Cancer Experts Back Return of Tobacco 'Teabags,' by Alan MacDermid
June 28, 2004
TWELVE years after it was banned in Europe, the so-called tobacco teabag is ready to make a comeback with the blessing of anti-smoking campaigners and cancer experts.
The European Court of Justice has been asked by two manufacturers of snus – a tobacco powder popular in Sweden – to have the EU ban rescinded.
It is regarded as healthier than products such as Skoal Bandits – run out of town in 1990, after its US manufacturer had set up a factory in East Kilbride with controversial funding aid.
With only a fraction of the carcinogens present in many brands originating in North America, and few of the problems associated with cigarettes, snus – which is placed under the upper lip – is being seen as a credible harm-reduction measure that could save 200,000 lives in Europe every year.
It is cured, manufactured and stored in a way which leaves lower concentrations of many of the harmful chemicals associated with other oral tobacco, although it may cause a slight increase in cardiovascular risk and is likely to be harmful to the unborn foetus. The EU is obliged to review the ban by the end of this year, and an international group of anti-smoking experts including Clive Bates, director of anti-smoking group Ash, and Professor Martin Jarvis, of Cancer Research UK's behavioural psychology unit, supports replacing the ban with a regulation of the toxicity levels of all smokeless tobacco products.
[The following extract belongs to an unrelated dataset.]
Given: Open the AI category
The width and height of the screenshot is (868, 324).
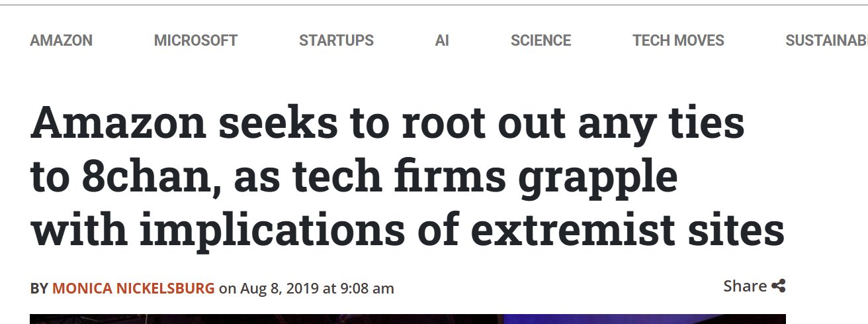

About 20% of Swedish men use snus and 19% smoke, the total equating to the proportion who smoke throughout the EU. The claim about the potential of snus to reduce the 500,000 deaths in the (then) 15 states of the EU by 40% is contained in a report in the European Journal of Epidemiology produced by researchers from Alabama University (sic). Among these would be 10,694 lives saved in the UK.
The authors acknowledge sponsorship by the US Smokeless Tobacco Company, which is trying to introduce its own snus products into the European market, but their report reinforces a view already held by health experts.
A spokesman for Ash said yesterday: "The ban on the Swedish type of smokeless tobacco product is the one we are keen to see lifted. "Snus isn't completely risk-free, but it takes us into the area of nicotine replacement."